A man lay still.
His face was carved by time, every line earned in battle. White hair draped over sun-beaten skin. His eyes, hollow and dim, had seen too much—and understood too late.
He was alone. No family. No comrades. No honor. Only memory. Only shame.
A single tear slid down his cheek .Not from pain. But from a wound far deeper.
His voice cracked in the silence.
"If only… I had been stronger…"
The words clung to his throat. His chest rose once. Then fell.
"I failed you, my lord…"
Darkness.
But regret does not die easily. It clung to him—heavier than death. In that void, a whisper echoed.
"I'm sorry, Lord Cao Cao… I failed you."
Then—
A faint glow.
A white square hovered in the black. Delicate brushstrokes shimmered across its surface.
Restart?[ Yes ] [ No ]
He stared. Numb. Confused.
But grief spoke louder than reason.
"Restart…? Yes… That would be nice."
The screen flashed—brilliant white.
Scene Shift – The Second Life
Heat. Dust. Noise.
He blinked, dazed. Sunlight stabbed into his eyes. Dust stuck to his skin.Shouts rang out around him—too loud, too real.
He looked down. His hands were filthy, but not broken. No callouses. No scars. No tremor from age or guilt. Just skin. Just flesh. Just young.
Where… am I?
A hand touched his shoulder. He turned sharply.
A boy—not more than twenty—stood behind him. Wiry frame, sharp chin, short in stature but with a steady gaze that didn't flinch.
The voice was younger, the features unlined, but Yu Jin knew them.
Those eyes. That stance. That stubborn fire behind a calm exterior.
Younger... but unmistakable.
My comrade. My brother-in-arms. I buried you. And now you're here.
"Yue Jin…?"
As the name left his lips, the world shimmered.

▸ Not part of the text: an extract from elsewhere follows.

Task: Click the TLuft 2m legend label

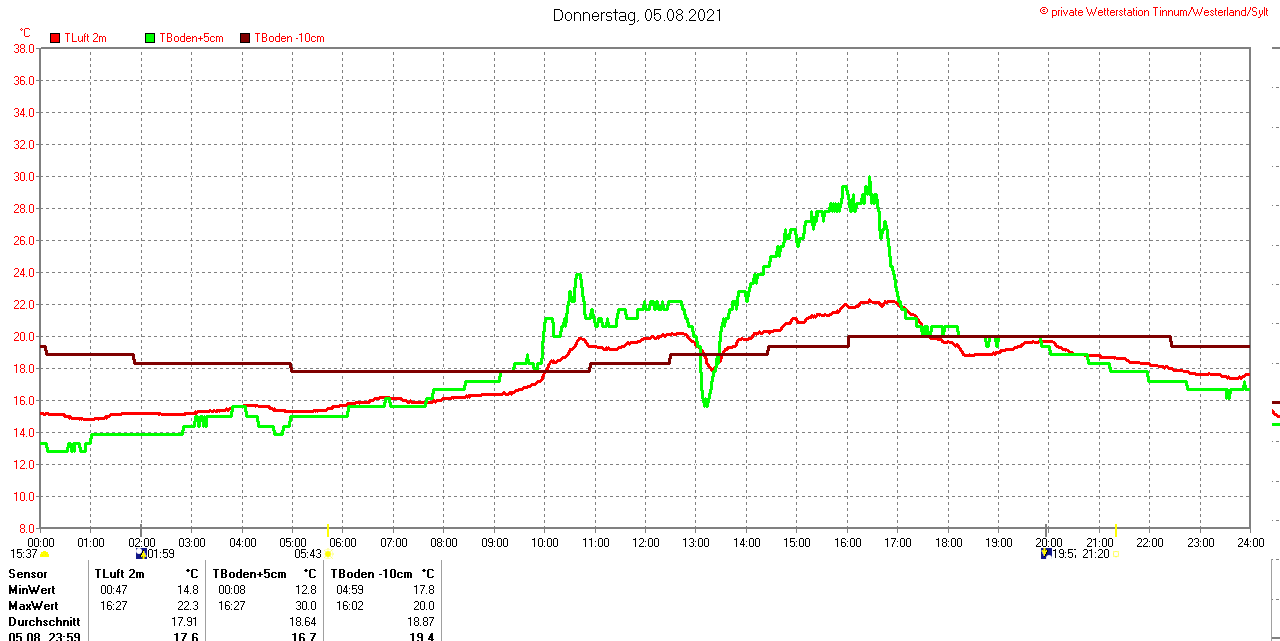Action: 85,38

A soft chime—like the stroke of a zither—cut through the noise.
Then: a floating square of white light. Inked letters scrawled across it, shifting and alive.
[System Initialization] Identity Confirmed: Yu Jin Status: [Healthy – Rebirth Granted]

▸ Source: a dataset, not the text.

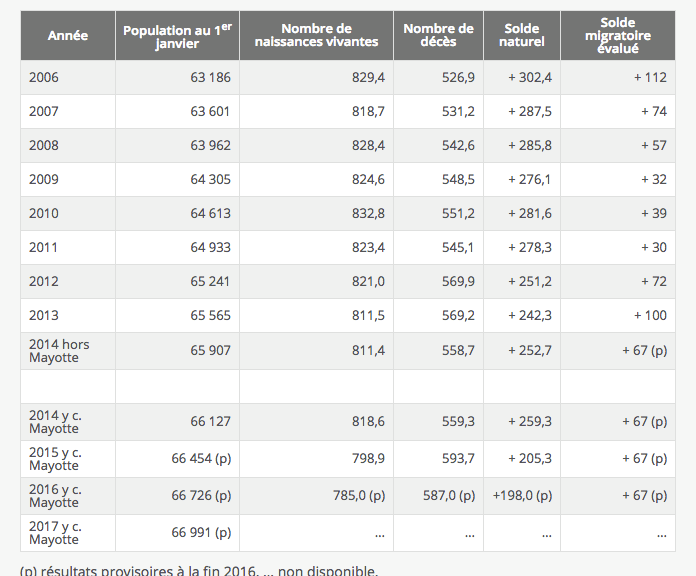Select the 2012 deaths value 569,9
696x576 pixels.
458,281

His chest tightened. The words hovered—impossible, surreal.
"No… what is this?!"
He swiped at the air—wild, desperate.
His hand passed through the screen. Again. And again.
"Get it off me!"
One swipe caught the boy's face. The boy flinched back, startled.

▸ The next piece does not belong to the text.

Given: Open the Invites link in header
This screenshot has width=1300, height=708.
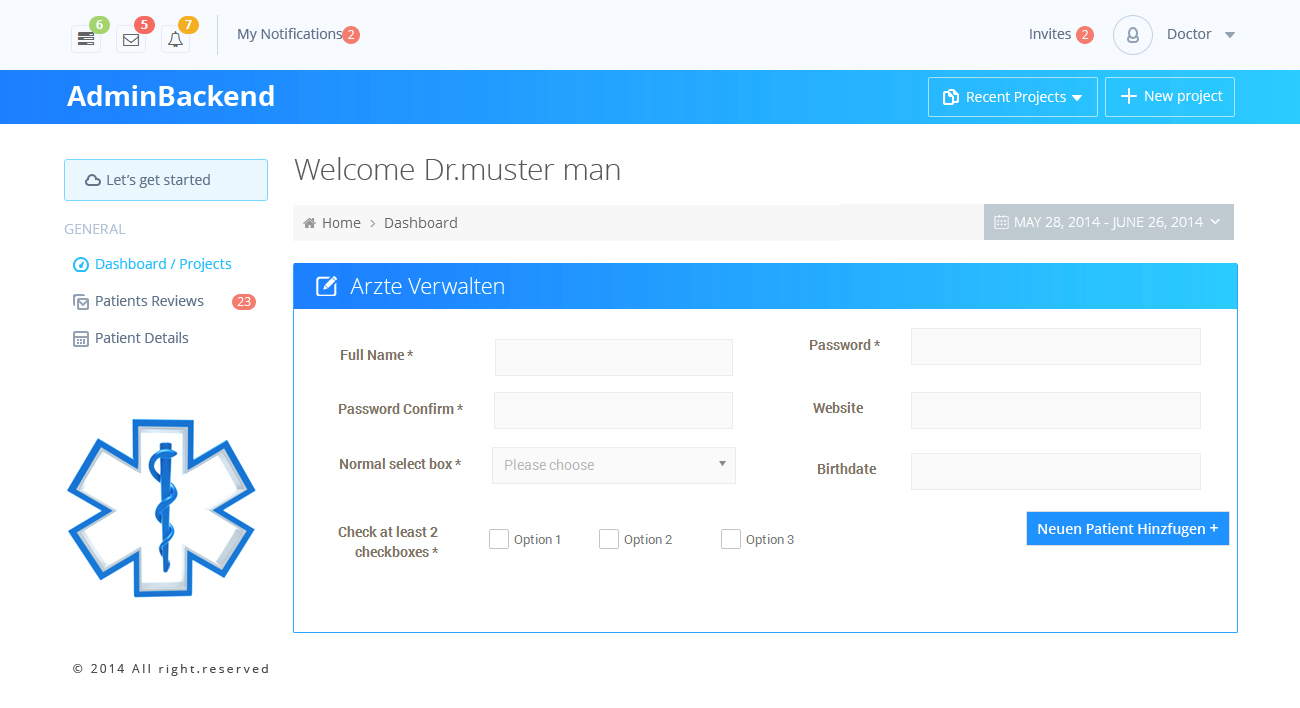Looking at the screenshot, I should [x=1050, y=34].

"Stop! What the hell are you doing?!"
A slap stung his wrist.
"Get a hold of yourself!"
"You! Get moving or get lost!" an officer's voice barked.
Yu Jin didn't respond.
A soldier stormed forward, grabbed him by the collar, and yanked him from the line.
His legs buckled. Dust kicked up in clouds. He fell—hard—and laid there, gasping.
Beside him, a puddle shimmered.
He looked into it. The puddle rippled, clearing just enough to show a face he hadn't seen in decades.
The white hair was gone. No sunken cheeks .No weary eyes dulled by regret. No scars or lines carved by war and failure.
Only youth. Only the man he used to be.